En el terreno musical habrá que ser cautos para que los superlativos no se coman ésta y, muy probablemente, las próximas crónicas. De la Filarmónica de Viena baste decir que hasta los metales saben sacar pianissimi. Es el primer impacto que el novato se lleva nada más comenzar la obra. Y otro más: las notas graves son de una calidad sin comparación posible. El preludio del tercer acto, encargado de dar el color sombrío en el que va a producirse la entrevista entre el Rey y el Inquisidor, fue ofrecido con una intensidad y calidad tales que hasta las piedras del Mönchsberg se estremecían (cuántas veces no lo habrán hecho, en un lugar como éste). Lorin Maazel no es hombre de grandes contrastes, tiene tendencia a que la mano derecha se le dispare cayendo en cierta conformidad de rutero, eso sí, un rutero experto y fiable donde los haya. Pero consiguió algo muy remarcable en una obra tan difícil de encajar (Verdi la retocó una y otra vez a lo largo de los años): concertar, esto es, hacer música de manera conjunta con todos los elementos. Llevó las voces con exquisitez, sin empujar, dándoles rigurosamente todas las entradas, pero a la vez dejándolas cómodas para que se explayaran a placer.
Motivos de peso
Algunas de estas voces aprovecharon las facilidades procedentes del foso; otras, menos. El reparto de este Don Carlos ha sido accidentado. A última hora, ya con los ensayos en marcha, cayeron del cartel nada menos que Samuel Ramey (FelipeII), Johan Botha (Don Carlos) y Andrea Gruber (Elisabeth), esta última porque no daba el papel por motivos de peso (no figurados, sino los que pone al descubierto la báscula: vaya una falta de tacto). La precipitación se dejó notar: Sergei Larin hizo un Carlos correcto, aunque algo timorato; Marina Mescheriakova tiene una bella voz (aquí eso se le supone), pero desdibujó la línea en su gran escena final y tuvo dificultades con los pianissimi: eso sí, daba la talla (de nuevo, no figurada) como Elisabeth. En cuanto a René Pape, en el papel de este FelipeII jerezano, le faltó un punto de empaque, puede que sucesivas representaciones se lo den porque gusto no le falta. Paul Plishka tiene problemas semejantes, aunque en su caso más debidos a la concepción del personaje que a los recursos vocales: su inquisidor juega más a la histeria arbitraria que a la fuerza aplastante e inapelable del poderoso.Los grandes triunfadores de la velada fueron los que no habían sido sustituidos.
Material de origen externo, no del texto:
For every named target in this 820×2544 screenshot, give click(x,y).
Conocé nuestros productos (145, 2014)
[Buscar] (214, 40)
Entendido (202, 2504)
Carlos Álvarez hace un marqués de Posa arrojado, vibrante, generoso, al límite de sus posibilidades: Wernicke le dio un espaldarazo para destacarlo, pues era el único que vestía camisa roja (un tanto obvia para un revolucionario). Su cálida voz verdiana y su estampa malagueña pusieron el resto, y el público se rindió a sus encantos. Igualmente lo hizo con Dolora Zajick, extraordinaria: la canción del velo del primer acto fue un soberbio anuncio de por dónde iría su Eboli y no defraudó en lo que siguió.